Looking at the schizophrenic patient in front of him blankly, there was a little distress in his eyes.

"Ah, why do you look at Ah Fei with such eyes, Ah Fei will be shy (=)"

"........."

"The order I received is to clean up the mess when necessary." Looking at the red torii gate that is barely accessible in the distance, according to the news from the bird, it seems that the battle has already begun.Close your eyes and feel for a while, the five forbidden seals have obviously been triggered.

"The current stage is still overwhelming. Naturally, there is no need to do anything. Besides, I don't think that Konoha's people will break the trap of the five forbidden seals so quickly." After finishing the explanation, the illusory eyes turned to this person again Unidentified but apparently related to Uchiha.

"I hope so." The conversation is over, it seems that Akatsuki is the only one who is passively sabotaging.

The figure of the other party seemed to be distorted, and then disappeared in place.Is it space-shaped ninjutsu?This is the first time I have seen such a powerful space ninjutsu except Flying Thunder God.

However, if you continue to slack off at work, not only this one, but even that nagging partner will come to urge you.

This time the battle will probably only end in the death of you and me. The current members around here include the chatty vegetable partner who seems to be everywhere but has no fighting ability, Scorpion, Didara, and The guy who calls himself Hobby.

It seems that for some reason, A Fei rarely shows his figure. If the five forbidden seals eliminate some members in this battle, then he may make a move when he has a chance to annihilate all members. As for that partner, he should only pass it on. It is impossible for organizations far away in the country of rain to respond to the information.

If it is really going to be the worst situation, I am afraid that I will make the worst move.

What a strange idea, what kind of stand do I stand on to think about such a problem?

Obviously, Konoha could no longer return.

The only doomed ending is a dead end. Before that, no matter what path I take, it doesn't seem to matter.

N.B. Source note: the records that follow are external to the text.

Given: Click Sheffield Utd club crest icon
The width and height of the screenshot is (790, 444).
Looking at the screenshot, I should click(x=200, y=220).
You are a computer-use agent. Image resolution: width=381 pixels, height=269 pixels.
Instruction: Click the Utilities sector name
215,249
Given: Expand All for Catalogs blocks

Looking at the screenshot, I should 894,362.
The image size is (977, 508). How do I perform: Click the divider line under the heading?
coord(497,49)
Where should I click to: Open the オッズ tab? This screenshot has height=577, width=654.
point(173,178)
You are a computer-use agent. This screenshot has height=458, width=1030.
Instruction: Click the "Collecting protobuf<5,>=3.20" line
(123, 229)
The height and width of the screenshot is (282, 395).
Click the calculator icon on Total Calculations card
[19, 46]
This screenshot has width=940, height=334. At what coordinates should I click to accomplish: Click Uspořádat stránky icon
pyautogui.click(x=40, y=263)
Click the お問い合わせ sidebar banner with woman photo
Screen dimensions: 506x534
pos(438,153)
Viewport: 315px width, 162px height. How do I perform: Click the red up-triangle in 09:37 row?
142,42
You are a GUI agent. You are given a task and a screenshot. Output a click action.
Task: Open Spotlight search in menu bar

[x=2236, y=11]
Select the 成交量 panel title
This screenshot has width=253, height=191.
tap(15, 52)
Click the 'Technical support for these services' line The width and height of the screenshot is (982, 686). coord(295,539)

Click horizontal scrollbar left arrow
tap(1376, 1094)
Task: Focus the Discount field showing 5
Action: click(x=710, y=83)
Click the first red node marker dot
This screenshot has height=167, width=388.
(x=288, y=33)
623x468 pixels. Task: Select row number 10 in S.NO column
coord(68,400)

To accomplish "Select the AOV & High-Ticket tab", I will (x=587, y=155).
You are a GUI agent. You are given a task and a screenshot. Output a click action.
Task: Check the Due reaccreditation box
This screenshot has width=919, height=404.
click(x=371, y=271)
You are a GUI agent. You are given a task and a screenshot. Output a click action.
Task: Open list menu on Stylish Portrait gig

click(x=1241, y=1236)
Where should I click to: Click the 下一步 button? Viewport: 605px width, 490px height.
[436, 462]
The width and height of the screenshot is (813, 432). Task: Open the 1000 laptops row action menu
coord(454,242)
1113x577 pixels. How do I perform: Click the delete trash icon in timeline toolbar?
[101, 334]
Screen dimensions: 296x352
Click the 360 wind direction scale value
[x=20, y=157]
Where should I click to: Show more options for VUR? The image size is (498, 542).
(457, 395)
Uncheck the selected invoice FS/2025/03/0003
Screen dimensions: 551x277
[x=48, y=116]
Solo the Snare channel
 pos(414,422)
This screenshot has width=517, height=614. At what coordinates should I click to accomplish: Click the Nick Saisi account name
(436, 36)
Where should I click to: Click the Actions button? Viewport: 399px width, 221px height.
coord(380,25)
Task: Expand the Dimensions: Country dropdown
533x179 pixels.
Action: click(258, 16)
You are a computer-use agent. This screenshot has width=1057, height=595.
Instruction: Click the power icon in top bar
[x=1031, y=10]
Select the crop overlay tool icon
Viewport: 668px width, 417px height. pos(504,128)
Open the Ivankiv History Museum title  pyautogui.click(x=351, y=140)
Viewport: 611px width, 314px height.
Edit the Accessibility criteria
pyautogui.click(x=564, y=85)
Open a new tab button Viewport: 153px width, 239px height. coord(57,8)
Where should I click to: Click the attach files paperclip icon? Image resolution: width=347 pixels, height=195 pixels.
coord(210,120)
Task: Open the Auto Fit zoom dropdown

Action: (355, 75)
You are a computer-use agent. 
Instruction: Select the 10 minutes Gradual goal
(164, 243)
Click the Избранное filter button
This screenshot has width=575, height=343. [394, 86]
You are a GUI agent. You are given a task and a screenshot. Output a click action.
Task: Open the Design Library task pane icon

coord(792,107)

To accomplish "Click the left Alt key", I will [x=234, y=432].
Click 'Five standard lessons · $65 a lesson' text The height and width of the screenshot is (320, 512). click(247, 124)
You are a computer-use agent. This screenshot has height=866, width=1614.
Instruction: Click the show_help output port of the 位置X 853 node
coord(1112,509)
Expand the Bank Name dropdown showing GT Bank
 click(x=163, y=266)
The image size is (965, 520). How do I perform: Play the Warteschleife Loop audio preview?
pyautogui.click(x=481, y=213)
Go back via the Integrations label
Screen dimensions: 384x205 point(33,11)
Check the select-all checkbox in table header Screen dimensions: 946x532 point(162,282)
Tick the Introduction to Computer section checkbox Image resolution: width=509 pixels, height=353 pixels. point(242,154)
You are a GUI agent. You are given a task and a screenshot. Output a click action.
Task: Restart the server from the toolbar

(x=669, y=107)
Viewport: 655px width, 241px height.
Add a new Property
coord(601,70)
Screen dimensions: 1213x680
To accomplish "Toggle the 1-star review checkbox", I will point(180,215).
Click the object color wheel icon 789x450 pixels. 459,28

Akatsuki's purpose, said to be for world peace, there will be no more wars.

For me, such a goal is too great.

So, what is my goal?

…………

The goal I once said is that I don't want to watch anyone familiar die.The fantasy I once had was to open a dessert shop in Konoha after retirement.

So now, my identity is dead, I am facing a familiar person, I am standing in a hostile camp, what is the meaning of my existence?

Am I still lost?Or, I have never found myself.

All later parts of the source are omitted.